If `FSConvergenceCheck` is set to `Automatic`, then the following convergence criteria are used:

  • In SUSY models the BVP solver stops if the maximum number of iterations has been reached (`FlexibleSUSY[1]`, see SLHA input parameters) or the maximum relative difference of the DR-bar masses of the SUSY particles at the SUSY scale between two successive iterations is less than the precision goal (`FlexibleSUSY[0]`, see SLHA input parameters).
  • In non-SUSY models the BVP solver stops if the maximum number of iterations has been reached (`FlexibleSUSY[1]`, see SLHA input parameters) or the maximum relative difference of all MS-bar masses of the model at the SUSY scale between two successive iterations is less than the precision goal (`FlexibleSUSY[0]`, see SLHA input parameters).

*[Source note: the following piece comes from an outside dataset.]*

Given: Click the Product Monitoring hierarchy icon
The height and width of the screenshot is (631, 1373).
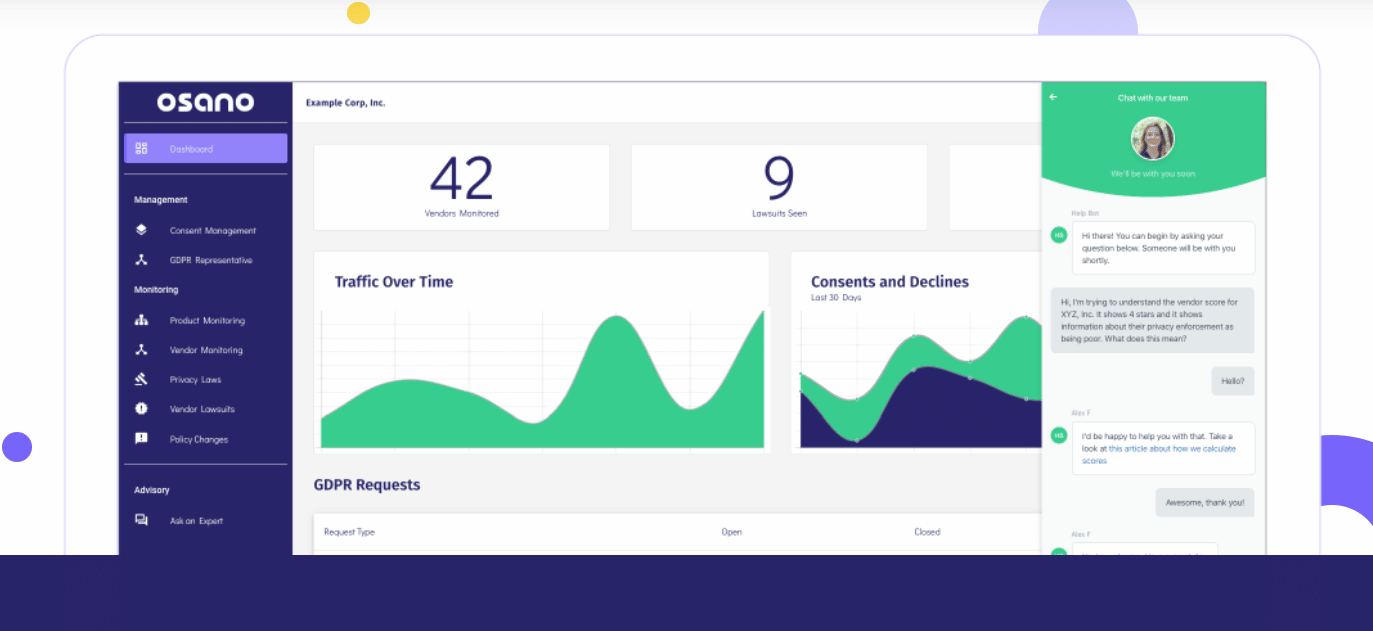Looking at the screenshot, I should [141, 320].
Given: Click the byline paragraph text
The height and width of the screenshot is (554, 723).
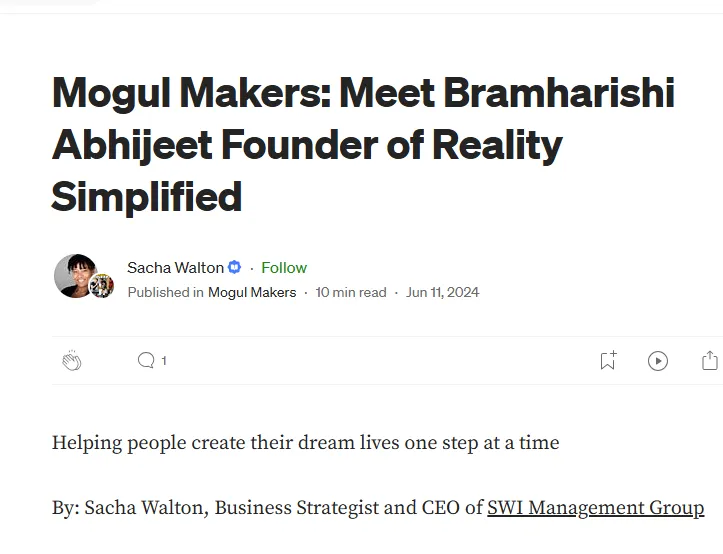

To create a custom convergence tester, the `FSConvergenceCheck` variable must be set to a list containing the running masses and/or running parameters to be compared between two successive iterations. The BVP solver stops if the maximum number of iterations has been reached (`FlexibleSUSY[1]`) or the maximum relative difference of all running masses and/or parameters given in the `FSConvergenceCheck` list at the SUSY scale between two successive iterations is less than the precision goal (`FlexibleSUSY[0]`).

Example: In the following MSSM example the running masses of all massive particles as well as the running parameters `g1, g2, g3, Yu, Yd[3,3], Ye, B[\[Mu]], \[Mu]` are tested for convergence.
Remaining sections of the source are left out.